When we start out in our adult life, post schooling or post high-school graduation, no one ever really tells us how hard it is actually going to be. They don’t warn you about the bills or the actual cost of things. Maybe your parents did, but mine didn’t. And it’s been a harsh wake up call. Granted, I’ve been at this for seven years, but I think I’m finally starting to get the hang of it.

Before you come at me with the “you should have figured this out way sooner” crap, listen. Okay, I have never been in a place with my anxiety and depression that I could actually focus on what I needed to. I’ve been in basically survival mode since I left my parents home. And I’ve had times where it’s felt like I’ve been out of it, and I genuinely thought I was, but I wasn’t. It’s only in the last three – four weeks that I’ve felt like I actually was living and not just surviving.
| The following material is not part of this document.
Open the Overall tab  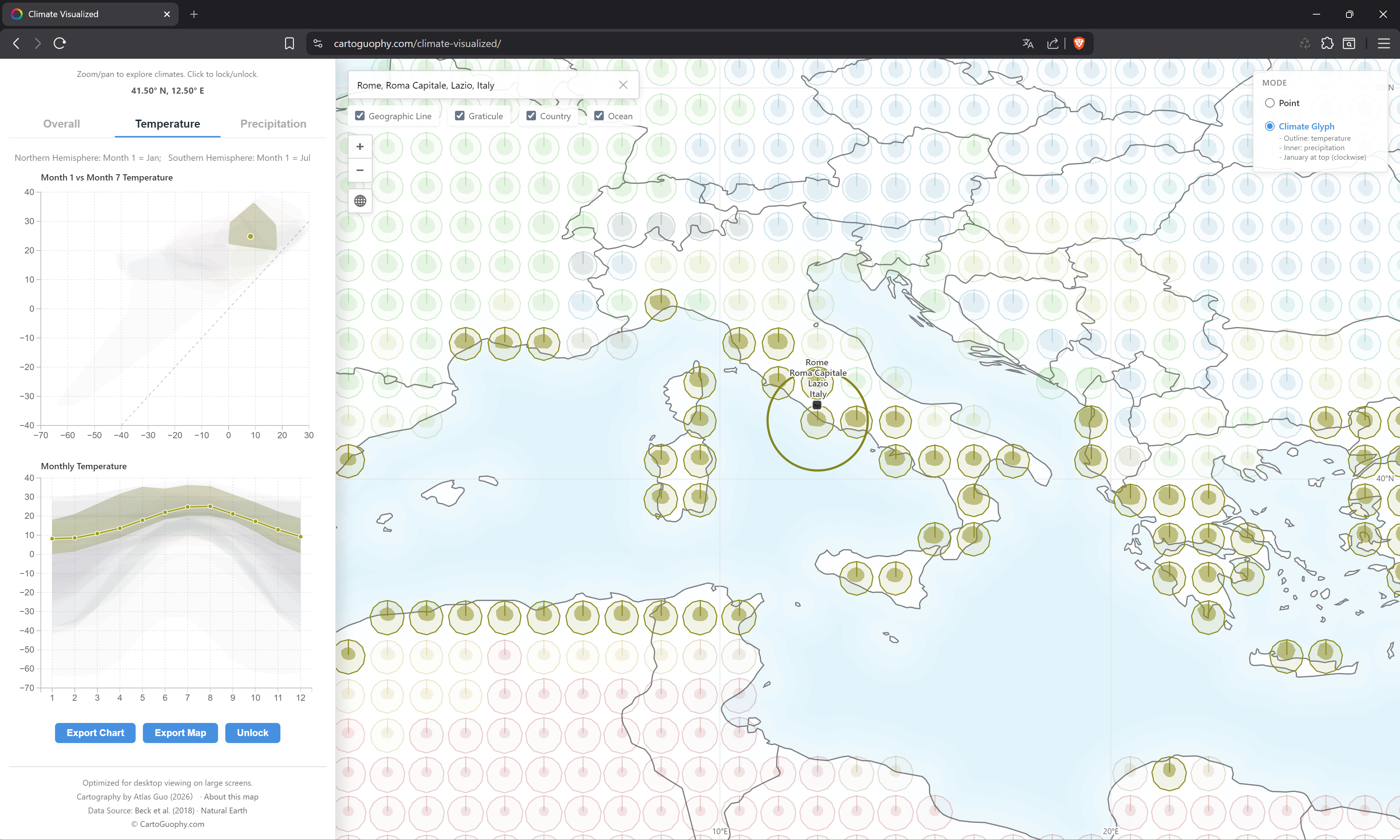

In a time when all you can feel is nothing
You don't focus on anything at all.
Nothing more than what it takes
To just survive.
But once you are able to catch that breath of air
The air that has felt like it's been completely sucked from your lungs,
You start to feel like a whole new person.
Like an actual person
And not just a human
Fighting for their life.

In therapy this week it was discussed how I don’t feel like I can write about heartbreak anymore. And it’s true, I don’t. But I have to give myself permission to write about the healing. I have to give myself permission to heal. Because not allowing myself to heal is doing far more harm than good. And it’s time. It’s time for me to let go of the past, and try to focus on the future. No matter how scary that might seem.